One proposition is that we can’t knowingly act, except from a desire or interest that is our own. Not only is this true—it’s what philosophers call a necessary truth—it couldn’t be otherwise.
The other proposition is that all of our actions are self-interested. But this proposition, far from being self-evidently true, is a scandalous falsehood. It’s a tautology that any interest we have is an interest of our own: Whose else could it be? But the objects of our interest are as various as the world is wide.
No doubt much of what we do we do from motives of self-interest. But we might also do things for the sake of flag and country; for the love of a good woman; for the love of God; to discover a new country; to benefit a friend; to harm an enemy; to make a fortune; to spend a fortune.
“It is not,” Butler notes, “because we love ourselves that we find delight in such and such objects, but because we have particular affections towards them.” Indeed, it often happens that in pursuit of some object—through “fancy, inquisitiveness, love, or hatred, any vagrant inclination”—we harm our self-interest.
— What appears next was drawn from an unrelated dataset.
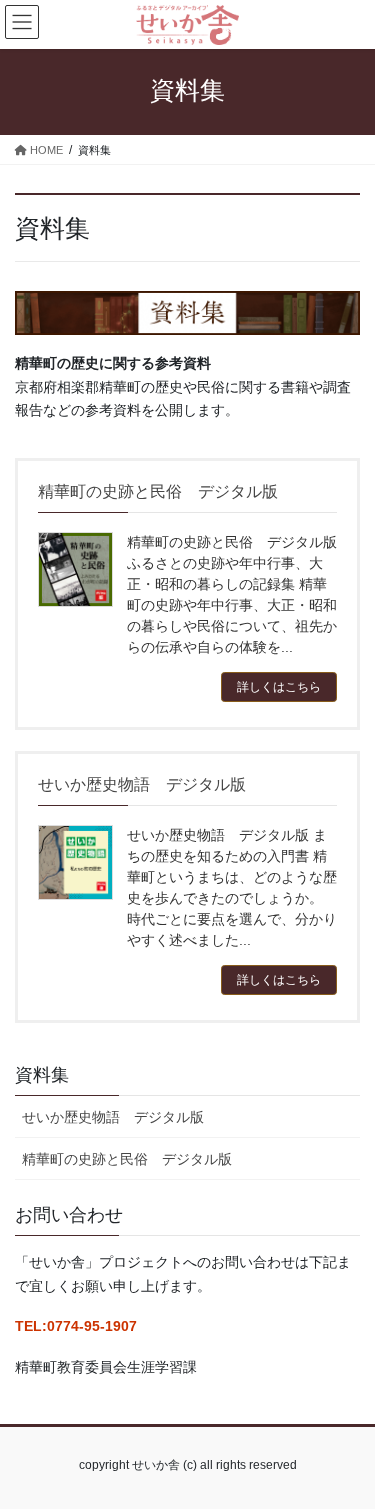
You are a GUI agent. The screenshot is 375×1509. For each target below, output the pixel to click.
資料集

Think of the scientist who ruins his health in single-minded pursuit of the truth about some problem, or a soldier who gives his life for his country.
The fundamental logical error, as the Australian philosopher David Stove has pointed out, is in inferring real-life consequences from a tautology. “If you set out from a tautological premise,” Stove observes, “you cannot validly infer from it ANY conclusion which is not itself tautological.” It does not follow from the tautology that “No one can act intentionally except from an interest that he has” that “No one can act intentionally except from a motive that is self-interested.”
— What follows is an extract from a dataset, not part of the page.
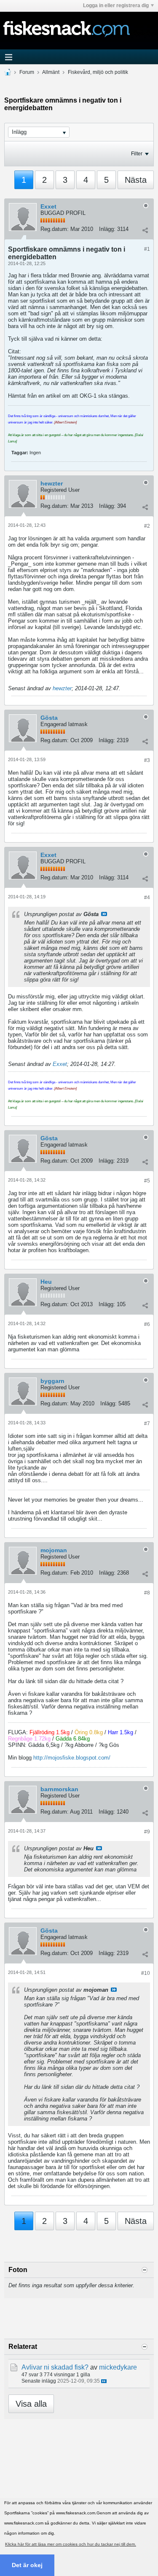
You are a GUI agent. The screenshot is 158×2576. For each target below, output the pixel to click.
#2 (147, 526)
As Stove points out, this is the same sort of reasoning—perennially popular, but nonetheless atrocious—that gulls people into concluding from the proposition “Whatever will be will be” that “All human effort is ineffectual.” The first is a tautology; the second is a silly falsehood. (It’s as silly as inferring from the proposition “Every husband has a wife” that “Every man marries.”)
Sensible people have a low opinion of human nature. They know that human beings are often vain, selfish, calculating, and ungrateful. But to universalize cynicism is not wisdom but folly. We might all wish there were more benevolence and altruism around than there is. But to say that is not to deny the existence or the desirability of those phenomena.
The temptation is to conclude that human beings are simpler than they are. All of us are plenty selfish. Almost all of us have and act on altruistic impulses, too. The important truth to keep in view is that, as Joseph Butler observed, “Everything is what it is, and not another thing.”